Journal of Finance 1993 48(3), 1039-1055 open access
ABSTRACT This paper presents an empirical examination of the selectivity and market timing performance of a sample of U.S. equity pension fund managers. Regardless of the choice of benchmark portfolio or estimation model, the average selectivity measure is positive and the average timing measure is negative. However both selectivity and timing appear to be somewhat sensitive to the choice of a benchmark when managers are classified by investment style. Meta‐analysis revealed some real variation around the mean values for each measure. The 80 percent probability intervals for selectivity revealed that the best managers produced substantial risk‐adjusted excess returns. We also found a negative correlation between selectivity and timing, but we argue that the observed negative correlation in our data is largely an artifact of negatively correlated sampling errors for the two estimates.

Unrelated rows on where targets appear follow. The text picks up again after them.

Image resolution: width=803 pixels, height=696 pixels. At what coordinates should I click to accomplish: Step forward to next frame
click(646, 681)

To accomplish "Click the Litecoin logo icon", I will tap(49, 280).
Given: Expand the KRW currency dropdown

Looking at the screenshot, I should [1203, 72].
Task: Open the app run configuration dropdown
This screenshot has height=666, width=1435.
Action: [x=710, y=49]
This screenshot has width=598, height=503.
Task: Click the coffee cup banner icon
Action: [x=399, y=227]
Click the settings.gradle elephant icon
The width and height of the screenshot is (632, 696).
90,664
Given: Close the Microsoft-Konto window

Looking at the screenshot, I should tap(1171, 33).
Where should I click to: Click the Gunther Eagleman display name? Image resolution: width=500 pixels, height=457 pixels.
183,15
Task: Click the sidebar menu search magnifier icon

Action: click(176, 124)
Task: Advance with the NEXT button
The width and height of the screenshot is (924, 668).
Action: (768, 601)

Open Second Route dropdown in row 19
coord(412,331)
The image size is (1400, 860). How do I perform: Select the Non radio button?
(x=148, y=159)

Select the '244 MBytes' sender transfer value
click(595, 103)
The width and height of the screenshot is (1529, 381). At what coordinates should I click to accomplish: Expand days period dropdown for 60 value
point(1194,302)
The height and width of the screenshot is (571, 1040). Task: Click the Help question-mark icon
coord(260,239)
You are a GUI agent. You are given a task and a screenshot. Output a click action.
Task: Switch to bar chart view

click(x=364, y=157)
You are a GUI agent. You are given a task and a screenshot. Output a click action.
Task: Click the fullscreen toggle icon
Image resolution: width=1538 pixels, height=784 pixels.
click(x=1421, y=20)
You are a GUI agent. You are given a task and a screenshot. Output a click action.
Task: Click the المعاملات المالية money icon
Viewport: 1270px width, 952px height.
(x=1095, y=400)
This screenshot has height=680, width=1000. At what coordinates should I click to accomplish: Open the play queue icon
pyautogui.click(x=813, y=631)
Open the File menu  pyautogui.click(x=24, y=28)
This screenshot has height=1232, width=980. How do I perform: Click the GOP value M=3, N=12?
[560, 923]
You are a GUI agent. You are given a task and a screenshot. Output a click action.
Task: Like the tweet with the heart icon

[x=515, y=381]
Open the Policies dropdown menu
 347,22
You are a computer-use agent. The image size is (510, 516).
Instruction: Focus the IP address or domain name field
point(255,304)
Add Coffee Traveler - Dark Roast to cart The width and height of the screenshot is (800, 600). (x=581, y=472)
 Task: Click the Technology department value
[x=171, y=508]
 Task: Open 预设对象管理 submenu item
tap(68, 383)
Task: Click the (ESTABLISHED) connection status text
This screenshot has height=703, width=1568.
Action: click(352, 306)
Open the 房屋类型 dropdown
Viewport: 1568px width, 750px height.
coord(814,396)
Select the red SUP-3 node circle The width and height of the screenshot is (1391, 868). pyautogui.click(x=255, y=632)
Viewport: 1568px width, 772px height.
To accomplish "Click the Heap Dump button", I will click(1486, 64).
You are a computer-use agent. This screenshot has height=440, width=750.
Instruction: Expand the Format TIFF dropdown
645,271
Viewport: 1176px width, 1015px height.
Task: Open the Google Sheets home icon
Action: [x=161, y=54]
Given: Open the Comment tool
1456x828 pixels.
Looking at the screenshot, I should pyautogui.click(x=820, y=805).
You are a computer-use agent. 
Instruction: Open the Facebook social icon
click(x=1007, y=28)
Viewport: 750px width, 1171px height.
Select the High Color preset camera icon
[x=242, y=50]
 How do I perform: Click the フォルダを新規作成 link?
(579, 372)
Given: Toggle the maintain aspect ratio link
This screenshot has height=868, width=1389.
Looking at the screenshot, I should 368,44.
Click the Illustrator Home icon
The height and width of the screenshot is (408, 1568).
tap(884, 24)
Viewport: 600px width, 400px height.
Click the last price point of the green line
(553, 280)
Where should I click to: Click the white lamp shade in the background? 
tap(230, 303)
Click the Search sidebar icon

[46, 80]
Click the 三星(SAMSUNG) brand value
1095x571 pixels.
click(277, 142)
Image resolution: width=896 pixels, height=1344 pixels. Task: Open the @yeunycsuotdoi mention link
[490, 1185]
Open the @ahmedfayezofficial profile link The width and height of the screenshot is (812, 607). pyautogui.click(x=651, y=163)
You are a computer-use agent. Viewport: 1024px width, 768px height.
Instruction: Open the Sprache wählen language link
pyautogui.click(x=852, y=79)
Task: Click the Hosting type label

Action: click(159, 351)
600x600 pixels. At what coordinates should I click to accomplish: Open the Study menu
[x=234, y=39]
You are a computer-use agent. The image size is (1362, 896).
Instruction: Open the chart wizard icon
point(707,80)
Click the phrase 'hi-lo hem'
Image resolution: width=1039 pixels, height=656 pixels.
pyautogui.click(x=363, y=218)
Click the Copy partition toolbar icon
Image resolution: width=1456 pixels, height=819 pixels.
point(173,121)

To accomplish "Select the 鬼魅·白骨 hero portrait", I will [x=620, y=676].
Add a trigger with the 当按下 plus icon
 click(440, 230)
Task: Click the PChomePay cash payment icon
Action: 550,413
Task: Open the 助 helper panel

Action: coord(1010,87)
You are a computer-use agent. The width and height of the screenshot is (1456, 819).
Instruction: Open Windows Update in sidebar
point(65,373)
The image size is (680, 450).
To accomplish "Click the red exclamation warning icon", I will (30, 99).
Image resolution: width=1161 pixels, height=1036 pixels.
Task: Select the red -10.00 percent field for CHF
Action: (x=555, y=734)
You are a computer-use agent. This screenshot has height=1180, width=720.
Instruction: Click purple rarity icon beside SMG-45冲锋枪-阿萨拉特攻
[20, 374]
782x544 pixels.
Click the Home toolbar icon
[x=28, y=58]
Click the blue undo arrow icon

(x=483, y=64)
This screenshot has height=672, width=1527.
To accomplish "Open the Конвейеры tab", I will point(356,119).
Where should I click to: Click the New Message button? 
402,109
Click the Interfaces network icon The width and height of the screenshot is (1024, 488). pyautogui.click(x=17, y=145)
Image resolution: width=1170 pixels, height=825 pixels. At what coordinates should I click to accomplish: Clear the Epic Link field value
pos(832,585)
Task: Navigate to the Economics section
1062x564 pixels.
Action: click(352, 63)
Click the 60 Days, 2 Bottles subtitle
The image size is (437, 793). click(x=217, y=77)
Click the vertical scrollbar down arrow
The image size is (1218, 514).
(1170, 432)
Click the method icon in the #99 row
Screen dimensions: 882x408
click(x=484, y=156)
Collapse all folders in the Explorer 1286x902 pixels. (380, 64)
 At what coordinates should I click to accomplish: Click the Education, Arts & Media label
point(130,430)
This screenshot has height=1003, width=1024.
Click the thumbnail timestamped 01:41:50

Asset‐pricing Puzzles and Incomplete Markets

Journal of Finance 1993 48(5), 1803-1832 open access
ABSTRACT The representative agent theory of asset pricing is modified to incorporate heterogeneous agents and incomplete markets. The model features two types of agents who differ up to a nontradable, idiosyncratic component in their endowment processes. Numerical solutions indicate that individuals are able to diversify a substantial portion of their idiosyncratic income risk through riskless borrowing and lending alone. Restrictions on the variability of intertemporal marginal rates of substitution ( Hansen and Jagannathan (1991) ) are used to argue that incomplete markets, as modeled here, cannot account for the properties of asset returns that are anomalous from the perspective of representative agent theory.

Risk Management: Coordinating Corporate Investment and Financing Policies

Journal of Finance 1993 48(5), 1629 open access
This paper develops a general framework for analyzing corporate risk management policies. We begin by observing that if external sources of finance are more costly to corporations than internally generated funds, there will typically be a benefit to hedging: hedging adds value to the extent that it helps ensure that a corporation has sufficient internal funds available to take advantage of attractive investment opportunities. We then argue that this simple observation has wide ranging impli-cations for the design of risk management strategies. We delineate how these strategies should depend on such factors as shocks to investment and financing opportunities. We also discuss exchange rate hedging strategies for multinationals, as well as strategies involving "nonlinear" instruments like options.

On the Relation between the Expected Value and the Volatility of the Nominal Excess Return on Stocks

Journal of Finance 1993 open access
We find support for a negative relation between conditional expected monthly return and conditional variance of monthly return, using a GARCH-M model modified by allowing (1) seasonal patterns in volatility, (2) positive and negative innovations to returns having different impacts on conditional volatility, and (3) nominal interest rates to predict conditional variance. Using the modified GARCH-M model, we also show that monthly conditional volatility may not be as persistent as was thought. Positive unanticipated returns appear to result in a downward revision of the conditional volatility whereas negative unanticipated returns result in an upward revision of conditional volatility.